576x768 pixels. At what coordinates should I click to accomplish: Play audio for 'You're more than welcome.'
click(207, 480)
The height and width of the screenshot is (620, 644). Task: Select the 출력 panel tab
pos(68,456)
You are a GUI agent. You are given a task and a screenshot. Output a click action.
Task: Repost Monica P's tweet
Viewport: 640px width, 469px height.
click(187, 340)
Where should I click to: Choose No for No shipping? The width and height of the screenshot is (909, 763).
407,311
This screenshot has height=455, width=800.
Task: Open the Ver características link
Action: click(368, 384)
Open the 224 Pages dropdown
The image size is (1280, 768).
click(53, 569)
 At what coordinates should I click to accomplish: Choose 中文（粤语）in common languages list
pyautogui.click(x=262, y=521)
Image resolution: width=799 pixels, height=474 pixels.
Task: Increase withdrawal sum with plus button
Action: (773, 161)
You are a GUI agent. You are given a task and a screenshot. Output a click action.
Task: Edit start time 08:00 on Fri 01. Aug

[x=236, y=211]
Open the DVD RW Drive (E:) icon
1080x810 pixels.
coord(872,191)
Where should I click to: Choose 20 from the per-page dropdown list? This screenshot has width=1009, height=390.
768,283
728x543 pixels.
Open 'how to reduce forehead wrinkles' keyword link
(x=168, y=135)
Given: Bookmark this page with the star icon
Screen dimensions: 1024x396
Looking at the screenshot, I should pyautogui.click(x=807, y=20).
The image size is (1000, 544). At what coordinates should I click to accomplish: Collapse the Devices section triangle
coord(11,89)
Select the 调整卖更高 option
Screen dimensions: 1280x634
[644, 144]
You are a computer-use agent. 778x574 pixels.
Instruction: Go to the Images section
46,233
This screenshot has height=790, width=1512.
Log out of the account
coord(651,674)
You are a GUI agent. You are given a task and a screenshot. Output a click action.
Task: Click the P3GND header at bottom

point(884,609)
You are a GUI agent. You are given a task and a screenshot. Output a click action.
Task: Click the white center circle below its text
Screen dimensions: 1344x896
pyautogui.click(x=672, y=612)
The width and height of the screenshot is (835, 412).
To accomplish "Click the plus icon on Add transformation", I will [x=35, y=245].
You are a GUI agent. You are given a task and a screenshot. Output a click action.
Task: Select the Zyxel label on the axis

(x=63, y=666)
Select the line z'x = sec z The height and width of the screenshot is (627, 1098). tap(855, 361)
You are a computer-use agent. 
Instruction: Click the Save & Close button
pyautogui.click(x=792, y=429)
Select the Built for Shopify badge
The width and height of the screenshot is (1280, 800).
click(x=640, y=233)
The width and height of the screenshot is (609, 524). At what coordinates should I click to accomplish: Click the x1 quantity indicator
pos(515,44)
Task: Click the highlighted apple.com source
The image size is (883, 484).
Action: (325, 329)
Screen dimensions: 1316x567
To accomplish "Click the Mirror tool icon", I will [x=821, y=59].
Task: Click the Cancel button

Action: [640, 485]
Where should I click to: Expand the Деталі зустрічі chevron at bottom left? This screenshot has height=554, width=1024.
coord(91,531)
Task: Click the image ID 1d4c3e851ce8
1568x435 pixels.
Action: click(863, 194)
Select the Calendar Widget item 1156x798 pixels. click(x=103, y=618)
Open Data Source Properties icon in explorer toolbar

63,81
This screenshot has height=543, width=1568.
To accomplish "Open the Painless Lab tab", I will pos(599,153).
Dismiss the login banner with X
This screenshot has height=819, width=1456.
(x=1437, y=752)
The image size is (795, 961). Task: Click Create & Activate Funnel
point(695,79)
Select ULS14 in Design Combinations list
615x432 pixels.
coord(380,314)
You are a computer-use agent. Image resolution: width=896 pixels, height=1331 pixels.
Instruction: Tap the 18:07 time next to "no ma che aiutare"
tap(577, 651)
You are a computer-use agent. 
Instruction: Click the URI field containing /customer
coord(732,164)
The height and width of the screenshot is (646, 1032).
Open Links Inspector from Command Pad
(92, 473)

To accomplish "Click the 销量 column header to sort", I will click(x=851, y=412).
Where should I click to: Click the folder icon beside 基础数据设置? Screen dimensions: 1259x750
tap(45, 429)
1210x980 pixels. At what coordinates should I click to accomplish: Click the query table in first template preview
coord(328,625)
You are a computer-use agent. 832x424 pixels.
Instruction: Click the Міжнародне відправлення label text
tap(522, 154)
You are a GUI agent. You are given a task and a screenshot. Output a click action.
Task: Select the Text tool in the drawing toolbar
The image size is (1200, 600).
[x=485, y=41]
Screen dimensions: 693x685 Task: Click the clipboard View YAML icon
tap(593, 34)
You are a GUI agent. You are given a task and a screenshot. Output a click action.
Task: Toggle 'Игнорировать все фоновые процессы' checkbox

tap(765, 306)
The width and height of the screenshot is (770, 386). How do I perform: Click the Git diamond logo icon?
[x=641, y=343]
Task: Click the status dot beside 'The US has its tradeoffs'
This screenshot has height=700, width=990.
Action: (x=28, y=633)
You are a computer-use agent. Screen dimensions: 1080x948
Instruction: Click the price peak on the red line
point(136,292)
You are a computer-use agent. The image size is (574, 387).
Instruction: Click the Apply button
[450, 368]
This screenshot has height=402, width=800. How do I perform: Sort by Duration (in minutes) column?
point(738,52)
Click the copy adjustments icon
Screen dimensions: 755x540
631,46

**TASK BRIEF:**
Copy down every line of the entries containing the word "will".

**ANSWER TO THE PROBLEM:**
To accomplish "Click the plus icon on Add transformation", I will [x=35, y=245].
To accomplish "Click the Mirror tool icon", I will [x=821, y=59].
To accomplish "Open the Painless Lab tab", I will pos(599,153).
To accomplish "Click the 销量 column header to sort", I will click(x=851, y=412).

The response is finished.